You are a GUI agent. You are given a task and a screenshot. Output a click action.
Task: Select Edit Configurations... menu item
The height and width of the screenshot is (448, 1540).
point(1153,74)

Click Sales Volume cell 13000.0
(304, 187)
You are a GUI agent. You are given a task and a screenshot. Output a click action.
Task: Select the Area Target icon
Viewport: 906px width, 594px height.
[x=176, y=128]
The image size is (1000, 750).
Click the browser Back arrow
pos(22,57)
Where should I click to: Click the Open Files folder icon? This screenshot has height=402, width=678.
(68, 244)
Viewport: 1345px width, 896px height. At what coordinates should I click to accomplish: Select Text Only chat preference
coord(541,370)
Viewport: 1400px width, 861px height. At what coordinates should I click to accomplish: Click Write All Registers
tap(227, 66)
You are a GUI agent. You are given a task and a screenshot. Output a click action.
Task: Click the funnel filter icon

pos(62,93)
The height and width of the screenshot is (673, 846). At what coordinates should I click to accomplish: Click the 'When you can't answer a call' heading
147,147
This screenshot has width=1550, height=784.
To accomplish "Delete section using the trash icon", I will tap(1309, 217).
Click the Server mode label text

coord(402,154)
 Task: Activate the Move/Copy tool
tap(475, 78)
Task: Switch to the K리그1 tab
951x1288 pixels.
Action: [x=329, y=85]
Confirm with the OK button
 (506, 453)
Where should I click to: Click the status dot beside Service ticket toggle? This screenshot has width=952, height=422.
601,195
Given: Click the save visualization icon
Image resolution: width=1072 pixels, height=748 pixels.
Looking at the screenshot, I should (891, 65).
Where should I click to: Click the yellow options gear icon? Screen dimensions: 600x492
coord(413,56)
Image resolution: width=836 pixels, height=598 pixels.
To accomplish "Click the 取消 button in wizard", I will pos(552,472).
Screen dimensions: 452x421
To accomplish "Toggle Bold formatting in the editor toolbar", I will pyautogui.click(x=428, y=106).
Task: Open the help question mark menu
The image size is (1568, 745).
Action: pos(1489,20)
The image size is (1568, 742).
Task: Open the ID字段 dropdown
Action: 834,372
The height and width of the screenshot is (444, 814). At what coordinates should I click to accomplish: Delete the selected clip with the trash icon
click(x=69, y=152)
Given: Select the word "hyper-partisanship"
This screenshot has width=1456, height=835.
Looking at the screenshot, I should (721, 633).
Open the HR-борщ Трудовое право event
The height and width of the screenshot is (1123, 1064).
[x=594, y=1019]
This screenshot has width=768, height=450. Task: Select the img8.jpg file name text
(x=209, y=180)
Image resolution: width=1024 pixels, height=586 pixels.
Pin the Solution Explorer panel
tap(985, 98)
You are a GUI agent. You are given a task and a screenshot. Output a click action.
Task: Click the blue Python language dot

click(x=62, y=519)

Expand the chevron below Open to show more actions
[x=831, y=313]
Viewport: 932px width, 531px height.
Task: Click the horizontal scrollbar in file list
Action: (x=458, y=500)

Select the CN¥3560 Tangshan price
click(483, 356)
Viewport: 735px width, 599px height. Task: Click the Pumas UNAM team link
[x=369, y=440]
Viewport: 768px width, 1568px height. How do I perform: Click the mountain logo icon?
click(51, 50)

□ □ □ □ □ □ □

Each entry above is to be transcribed exactly as it was written.

— WRITTEN RESPONSE —
You are a GUI agent. You are given a task and a screenshot. Output a click action.
Task: Select Edit Configurations... menu item
The height and width of the screenshot is (448, 1540).
point(1153,74)

Click Sales Volume cell 13000.0
(304, 187)
You are a GUI agent. You are given a task and a screenshot. Output a click action.
Task: Select the Area Target icon
Viewport: 906px width, 594px height.
[x=176, y=128]
The image size is (1000, 750).
Click the browser Back arrow
pos(22,57)
Where should I click to: Click the Open Files folder icon? This screenshot has height=402, width=678.
(68, 244)
Viewport: 1345px width, 896px height. At what coordinates should I click to accomplish: Select Text Only chat preference
coord(541,370)
Viewport: 1400px width, 861px height. At what coordinates should I click to accomplish: Click Write All Registers
tap(227, 66)
You are a GUI agent. You are given a task and a screenshot. Output a click action.
Task: Click the funnel filter icon

pos(62,93)
The height and width of the screenshot is (673, 846). At what coordinates should I click to accomplish: Click the 'When you can't answer a call' heading
147,147
This screenshot has width=1550, height=784.
To accomplish "Delete section using the trash icon", I will tap(1309, 217).
Click the Server mode label text

coord(402,154)
 Task: Activate the Move/Copy tool
tap(475, 78)
Task: Switch to the K리그1 tab
951x1288 pixels.
Action: [x=329, y=85]
Confirm with the OK button
 (506, 453)
Where should I click to: Click the status dot beside Service ticket toggle? This screenshot has width=952, height=422.
601,195
Given: Click the save visualization icon
Image resolution: width=1072 pixels, height=748 pixels.
Looking at the screenshot, I should (891, 65).
Where should I click to: Click the yellow options gear icon? Screen dimensions: 600x492
coord(413,56)
Image resolution: width=836 pixels, height=598 pixels.
To accomplish "Click the 取消 button in wizard", I will pos(552,472).
Screen dimensions: 452x421
To accomplish "Toggle Bold formatting in the editor toolbar", I will pyautogui.click(x=428, y=106).
Task: Open the help question mark menu
The image size is (1568, 745).
Action: pos(1489,20)
The image size is (1568, 742).
Task: Open the ID字段 dropdown
Action: 834,372
The height and width of the screenshot is (444, 814). At what coordinates should I click to accomplish: Delete the selected clip with the trash icon
click(x=69, y=152)
Given: Select the word "hyper-partisanship"
This screenshot has width=1456, height=835.
Looking at the screenshot, I should (721, 633).
Open the HR-борщ Трудовое право event
The height and width of the screenshot is (1123, 1064).
[x=594, y=1019]
This screenshot has width=768, height=450. Task: Select the img8.jpg file name text
(x=209, y=180)
Image resolution: width=1024 pixels, height=586 pixels.
Pin the Solution Explorer panel
tap(985, 98)
You are a GUI agent. You are given a task and a screenshot. Output a click action.
Task: Click the blue Python language dot

click(x=62, y=519)

Expand the chevron below Open to show more actions
[x=831, y=313]
Viewport: 932px width, 531px height.
Task: Click the horizontal scrollbar in file list
Action: (x=458, y=500)

Select the CN¥3560 Tangshan price
click(483, 356)
Viewport: 735px width, 599px height. Task: Click the Pumas UNAM team link
[x=369, y=440]
Viewport: 768px width, 1568px height. How do I perform: Click the mountain logo icon?
click(51, 50)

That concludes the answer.